2025 DC Studios animated shorts

Krypto Saves the Day! is an American short-form animated series based on the DC Comics character Krypto the Superdog. Although James Gunn has stated that it is not canon to the DC Universe (DCU) series of films and television series, it was released as a follow-up to the film Superman (2025), and later Supergirl (2026), as Krypto gets involved in various adventures in Metropolis and beyond. The series premiered on August 13, 2025, with its first episode, "School Bus Scuffle". The second season premiered on September 10, 2026.

==Premise==
The series follows Krypto the Superdog going on lighthearted adventures in Metropolis.

==Characters==
The series centers around Krypto the Superdog, the pet of Clark Kent / Superman or Kara Zor-El / Supergirl (in different versions), the first of whom also appears in every episode of the first season. In the episode "Package Pandemonium", Krypto chases a mailman character, then at the end sees Santa Claus and begins to chase him. Supergirl appears briefly in the episode "Coastal Catastrophe", and returns as the main caretaker of Krypto during "Space Busted!", in which Lobo also makes an appearance.

==Episodes==

| Season | Episodes |  | Originally released |  |
| First released | Last released |
| 1 | 4 |  | August 13, 2025 | April 18, 2026 |
| 2 | TBA |  | September 10, 2026 | TBA |

=== Season 1 (2025–26) ===

| No. | Title | Directed by | Written by | Original release date |
| 1 | "School Bus Scuffle" | Ryan Kramer | Ryan Kramer | August 13, 2025 |
Krypto the Superdog embarks on a high-flying chase that creates major mayhem for a bus driver on his way to school.
| 2 | "Halloween Havoc" | Ryan Kramer | Ryan Kramer | October 1, 2025 |
When a black cat crosses Krypto's path, he's determined to catch it before Halloween night is over!
| 3 | "Package Pandemonium" | Ryan Kramer | Ryan Kramer | November 28, 2025 |
Krypto smells something special in a holiday package, and in his eagerness to grab the gift he makes a mess of Metropolis's festivities.
| 4 | "Coastal Catastrophe" | David Gemmill | David Gemmill | April 18, 2026 |
At the beach with Clark Kent / Superman, Krypto contends with several animals that keep stealing his hot dog, then has to stop a ship from crashing.

=== Season 2 (2026) ===

| No. | Title | Directed by | Written by | Original release date |
| 1 | "Space Busted!" | Ryan Kramer | Ryan Kramer | September 10, 2026 |
Kara Zor-El / Supergirl forcefully takes Krypto on a trip to a space park for dogs with aliens on a spaceship, while Krypto, initially believing it to be an unwanted veterinary visit, repeatedly attempts to escape until he becomes overjoyed and trusting upon their arrival and realizing the destination. Meanwhile, a stunned and confused Lobo briefly catches a glimpse of the ship being bumped around by Krypto from the inside while passing on his motorbike, and stops in his tracks to watch it.

==Production==
===Development===
In February 2025, an animated series of four shorts surrounding the character Krypto was announced. The release of the DC Universe (DCU) film Superman led to an increase in dog adoptions as Krypto quickly became a popular character.

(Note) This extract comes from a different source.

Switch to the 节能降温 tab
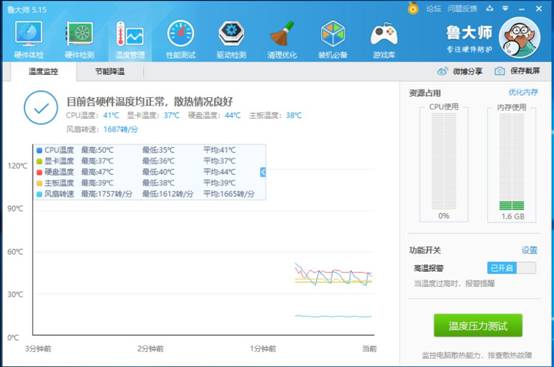The height and width of the screenshot is (367, 554). click(110, 72)
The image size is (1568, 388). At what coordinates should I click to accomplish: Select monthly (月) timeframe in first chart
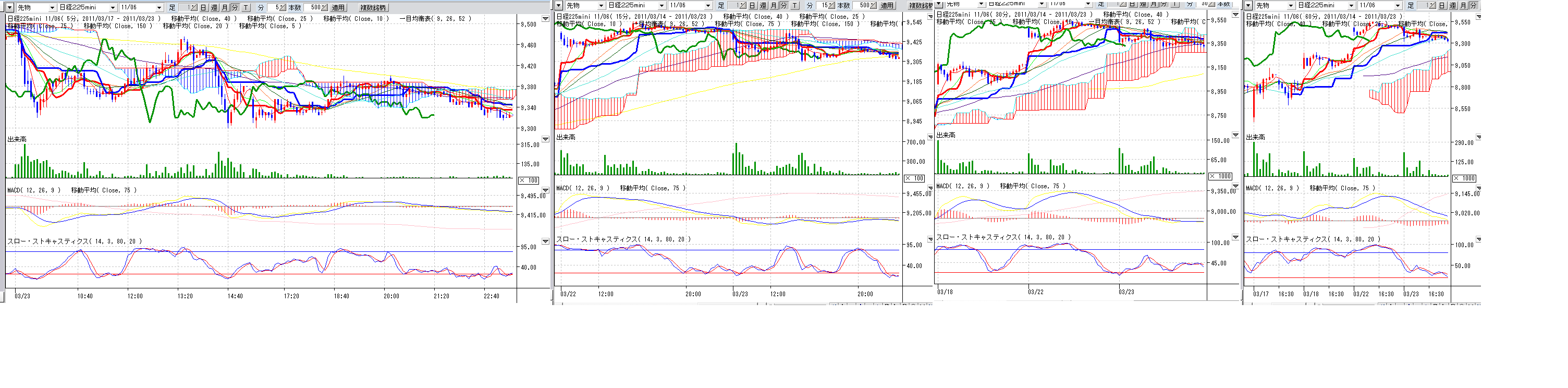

Following the release of the first episode, James Gunn confirmed that they are not canon to the DCU.

===Writing===
The first episode was written by Ryan Kramer, who also directed it. Each episode is themed around a specific season, with the second episode themed around Halloween, the third around winter and the fourth around summer.

Superman appears in the series, marking his second animated appearance in the DCU after his appearance in the Creature Commandos episode "Chasing Squirrels" (2024).

===Design and animation===
Krypto, like in the film Superman, was modeled on Gunn's dog Ozu. His mannerisms were made to be the same as in Superman, such as having a single ear stick up. His design is less smooth and more textured than previous iterations of the character, particularly in connection to the Cartoon Network series Krypto the Superdog (2005–2006). Superman's design as Clark Kent is based on David Corenswet, his actor in the live-action film.

The logo used the colors of Superman's suit, as well as his "S"-shaped emblem. Surrounding the emblem are shapes that represent Superman's trunks, as well as Krypto's collar. This design was praised by The Direct as it looked like the comics.

==Release==
The first episode, "School Bus Scuffle", was released as a bonus feature alongside the digital, Blu-Ray, and Ultra HD Blu-Ray release of Superman to promote the rest of the series, as well as on Fandango's website and YouTube two days earlier, August 13, 2025. The second episode, "Halloween Havoc", released October 1, 2025. At this point, it was assumed by sources such as The Direct that the remaining episodes would not reveal until 2026, but the third episode, "Package Pandemonium", was released that November 28 for a holiday-themed episode. The fourth episode was released in 2026 on YouTube. The series also premiered on Cartoon Network on September 20, 2025.

==Reception==
The episodes had received millions of views by December 2025.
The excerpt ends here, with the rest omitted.